POST PUNK
Ninja Tune / PIAS
Pour une première fois, c’est une sacrée première fois de la part de ce jeune septuor britannique. Et cette entame sur le premier titre instrumental, très logiquement baptisé Instrumental (fallait y penser) attire irrémédiablement l’attention, de par son élan aventureux, ces cuivres qu’on n’a que si peu l’occasion d’entendre dans un contexte pop rock, cette batterie épileptique et ces influences est-européennes. Oui Black Country, New Road nous propose tout ça.

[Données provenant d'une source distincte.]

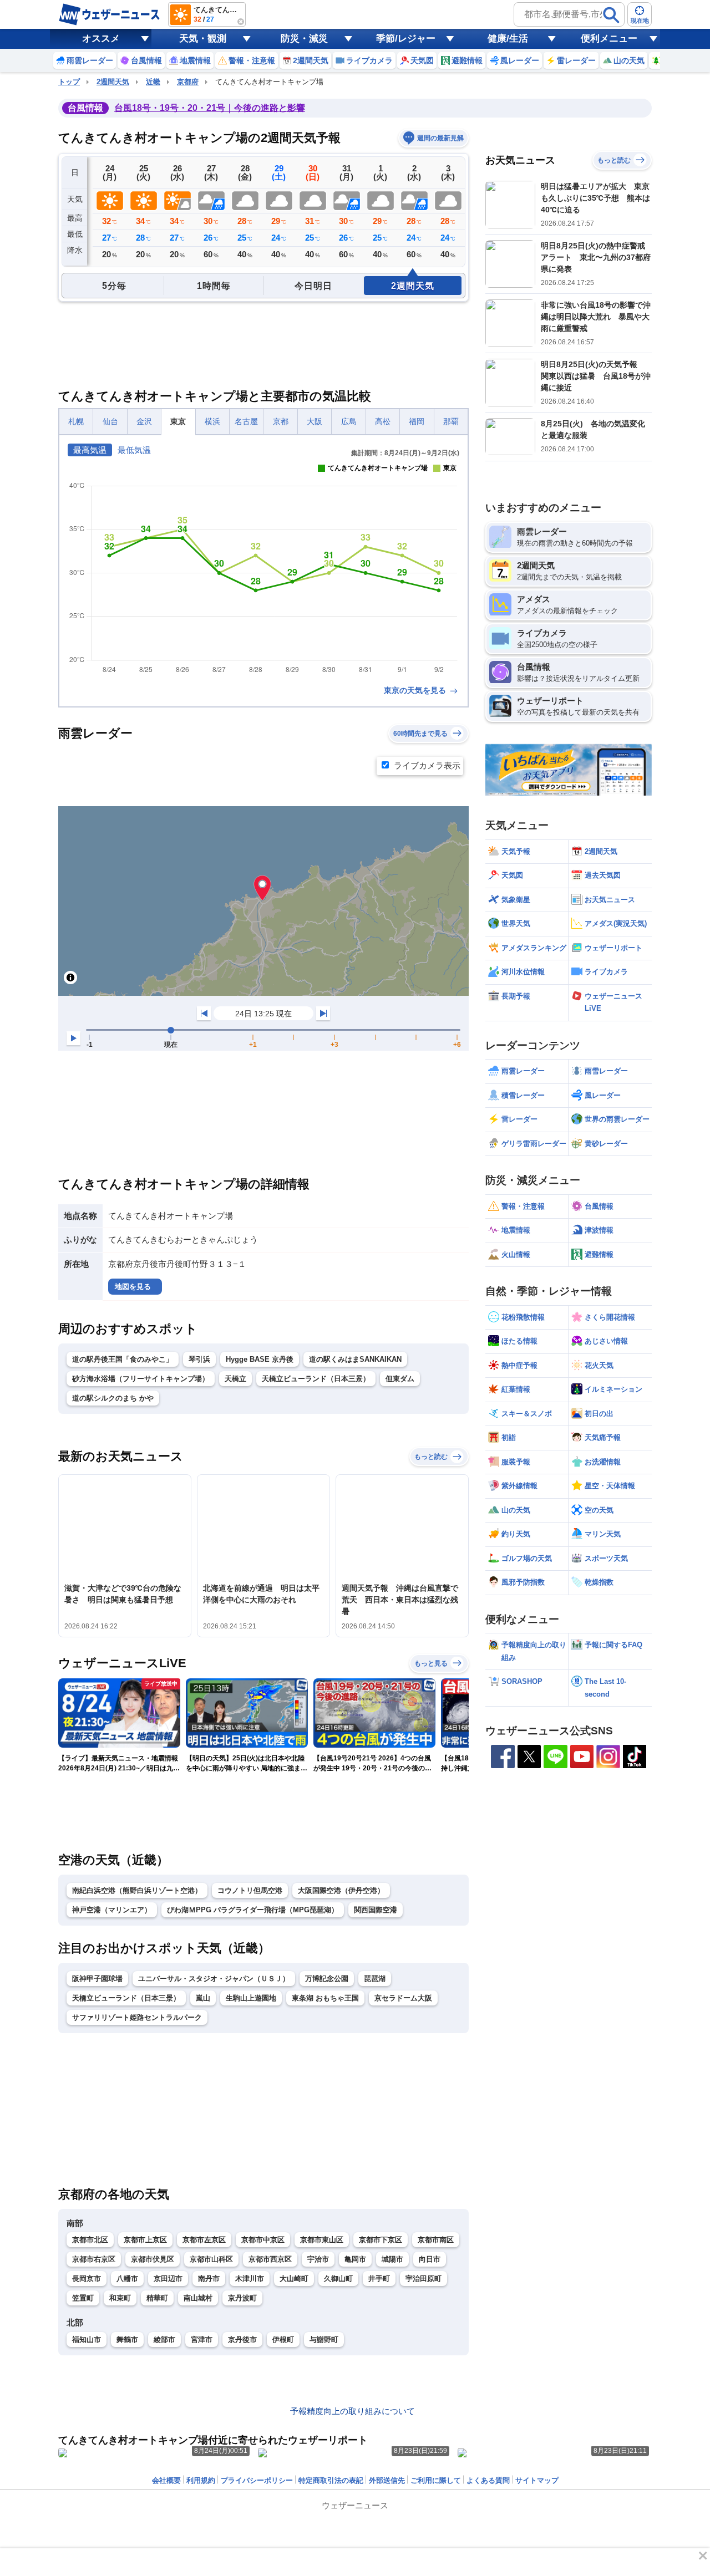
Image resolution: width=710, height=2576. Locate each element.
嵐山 (203, 1998)
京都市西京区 (270, 2259)
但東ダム (400, 1378)
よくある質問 (488, 2480)
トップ (69, 82)
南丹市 (209, 2278)
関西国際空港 (375, 1910)
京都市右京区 (93, 2259)
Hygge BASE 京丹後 (259, 1359)
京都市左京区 (204, 2240)
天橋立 (235, 1378)
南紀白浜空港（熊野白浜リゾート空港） (137, 1890)
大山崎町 (294, 2278)
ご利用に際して (435, 2480)
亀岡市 (355, 2259)
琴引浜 (199, 1359)
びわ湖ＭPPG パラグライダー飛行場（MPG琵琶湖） (252, 1910)
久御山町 (338, 2278)
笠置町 (83, 2298)
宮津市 (201, 2339)
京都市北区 (90, 2240)
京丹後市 (242, 2339)
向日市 (429, 2259)
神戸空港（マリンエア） (111, 1910)
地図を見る (133, 1286)
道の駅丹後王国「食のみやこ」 (122, 1359)
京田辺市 (168, 2278)
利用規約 (200, 2480)
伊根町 (283, 2339)
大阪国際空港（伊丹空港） (341, 1890)
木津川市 (249, 2278)
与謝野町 (324, 2339)
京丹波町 (242, 2298)
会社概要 (166, 2480)
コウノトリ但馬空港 (249, 1890)
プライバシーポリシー (257, 2480)
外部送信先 (387, 2480)
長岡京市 (86, 2278)
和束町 (120, 2298)
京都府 (188, 82)
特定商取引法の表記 (330, 2480)
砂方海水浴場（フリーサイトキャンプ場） (140, 1378)
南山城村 (198, 2298)
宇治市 (318, 2259)
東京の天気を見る (416, 690)
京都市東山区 (321, 2240)
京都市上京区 (145, 2240)
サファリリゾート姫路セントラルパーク (137, 2017)
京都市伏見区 (152, 2259)
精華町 (157, 2298)
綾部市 (164, 2339)
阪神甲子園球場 (97, 1978)
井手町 (379, 2278)
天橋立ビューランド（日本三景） (316, 1378)
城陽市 (392, 2259)
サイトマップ (537, 2480)
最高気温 (89, 450)
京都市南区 (436, 2240)
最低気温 (134, 450)
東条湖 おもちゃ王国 (325, 1998)
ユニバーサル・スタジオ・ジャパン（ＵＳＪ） (214, 1978)
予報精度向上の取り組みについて (352, 2411)
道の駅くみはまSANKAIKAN (355, 1359)
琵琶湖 (375, 1978)
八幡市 (127, 2278)
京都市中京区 (263, 2240)
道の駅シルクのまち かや (113, 1398)
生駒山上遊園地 (251, 1998)
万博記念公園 (326, 1978)
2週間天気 (113, 82)
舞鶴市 (127, 2339)
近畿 (153, 82)
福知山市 (86, 2339)
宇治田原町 (423, 2278)
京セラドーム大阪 (403, 1998)
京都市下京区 (380, 2240)
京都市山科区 (211, 2259)
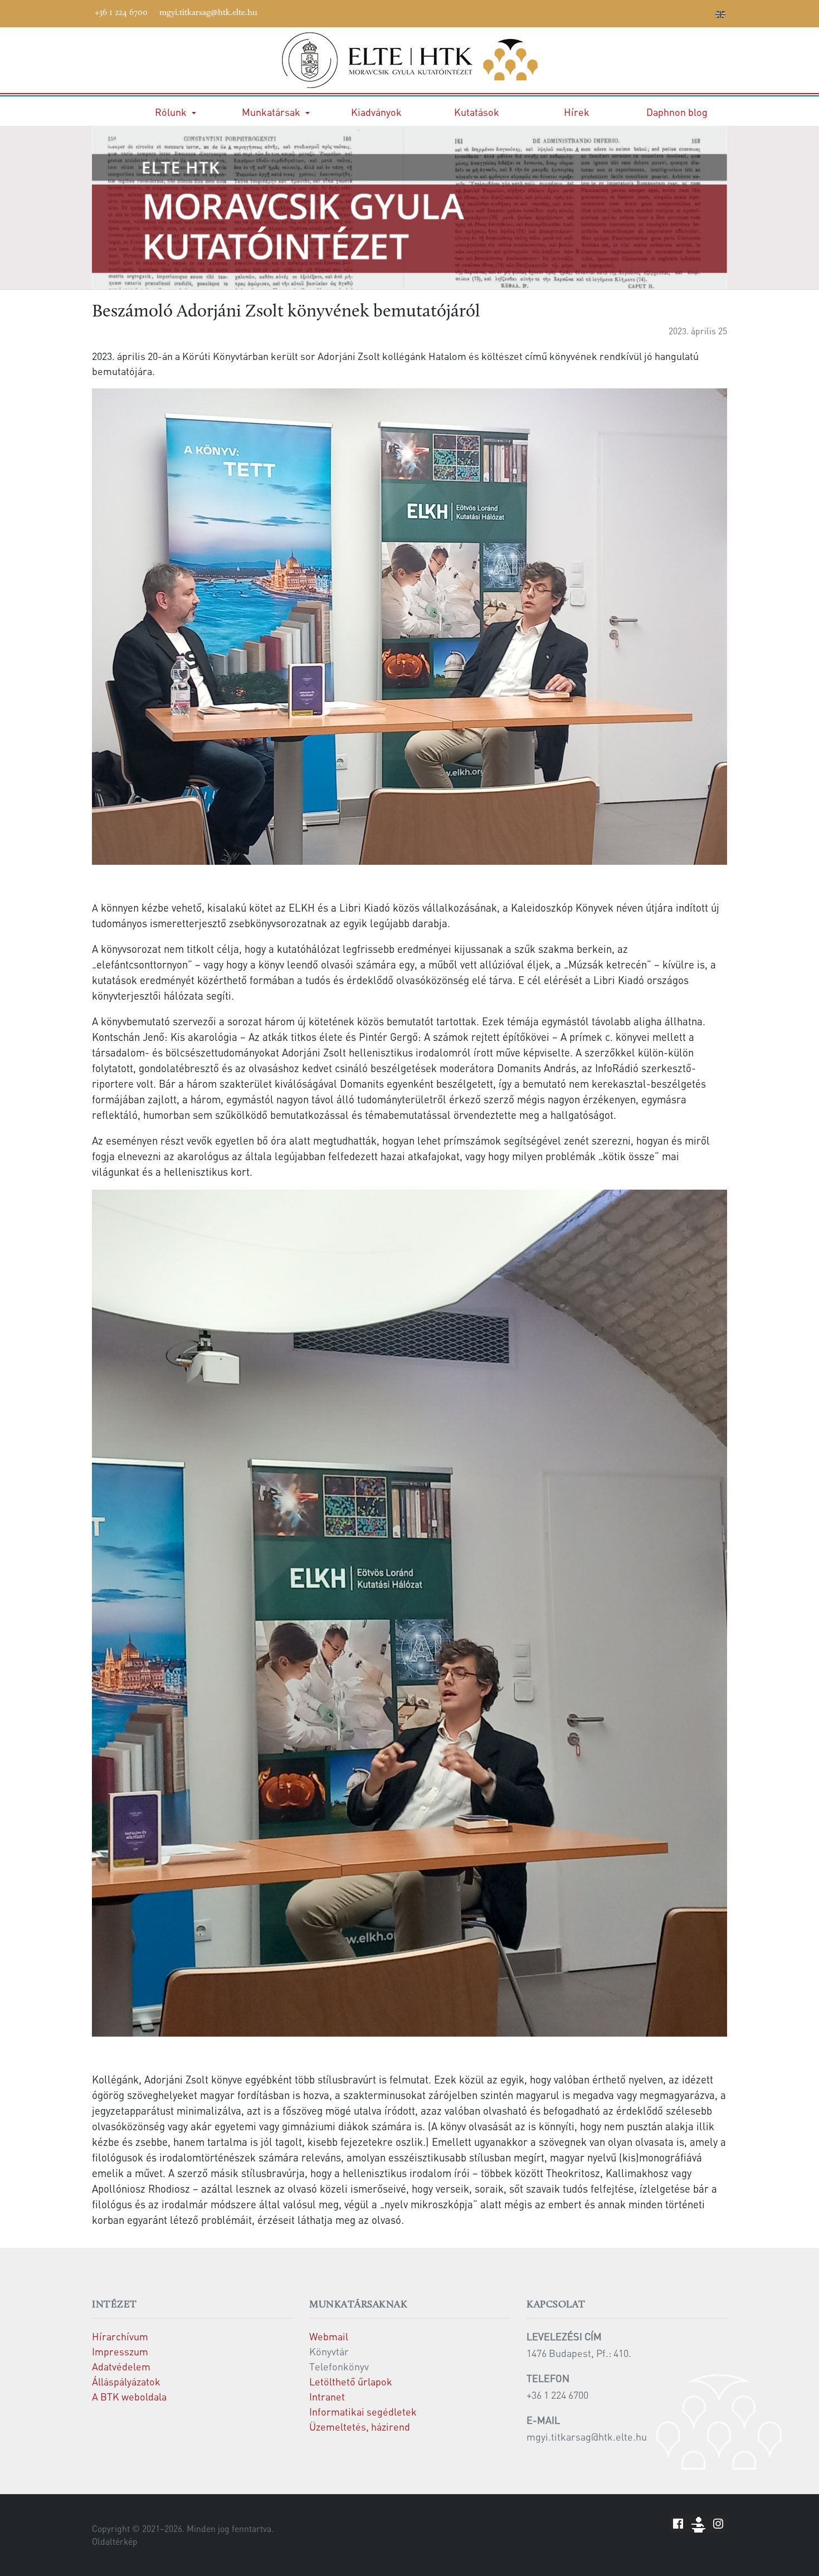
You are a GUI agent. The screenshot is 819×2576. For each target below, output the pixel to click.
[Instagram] (670, 12)
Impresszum (120, 2351)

Avec ces jeunes musiciens de Cambridge (terres de Barrett, Waters et Gilmour), on est clairement ailleurs. À mille lieues d’une pop et d’un rock traditionnels et de leurs structures connues. Au contraire Black Country, New Road fait péter les frontières, déborde largement du cadre, pas très loin du free jazz, souvent dans le post-rock (Athens, France), une musique donc qui n’a pas peur d’aller explorer, quitte à placer Athènes en France. Signés sur Ninja Tune, qui a sûrement eu vent de leurs prestations scéniques que l’on raconte habitées, Black Country, New Road auront le temps de développer leur art, tout ce potentiel de la part d’un groupe formé il y a un peu moins de deux ans, et qui a déjà beaucoup de choses à dire.
Avec son timbre de voix au trente-sixième sous-sol, Isaac Wood chante dans la grande tradition des conteurs britanniques, de Ian Curtis à Jarvis Cocker. Six titres certes, mais For The First Time dépasse allègrement la longueur habituelle des EP de par ses morceaux allant de 4’44 pour le plus court… à 9’50 pour le plus long. BCNR fait éclater les formats sans pour autant perdre cette énergie punk et brute que l’on ressent fortement. Le groupe semble avoir un penchant naturel pour cheminer en plein chaos. L’intro échevelée de Science Fair avec ses cordes entêtantes, est un morceau bruitiste pour une chronique de notre époque moderne et décadente, explicitant par la même occasion une partie du nom du groupe : « It’s black country out there », le titre ménageant une lente montée en puissance, comme pour donner corps à cette pression que l’on sent d’autant plus présente depuis 2020 et ses confinements. Déflagrations sonores au diapason de notre temps.
On retrouve la guitare salie de larsen sur Sunglasses, déjà paru sur le label Speedy Wunderground de Dan Carrey, mais retravaillé ici, qui débute en faisant profil bas. Isaac Wood vacille entre chant et spoken word, avant que le titre n’appuie davantage son propos en martelant guitares et batterie chirurgicale. C’est en compagnie d’Andy Savours (The Kills, Sigur Rós, My Bloody Valentine) que les quatre gars et trois nanas ont enregistré For The First Time, en configuration live tout d’abord en même pas une semaine, avant un retour en studio pour caler quelques détails. Mais la structure de base est déjà là : cordes, cuivres, guitares et basse batterie dessinant des motifs, répétés méthodiquement, avec application (Track X) et qui finissent pas former une musique, ces climats allant du punk touffu aux sonorités des Pays de l’Est (Instrumental, Opus). Une nouvelle voie que l’on va suivre avec intérêt.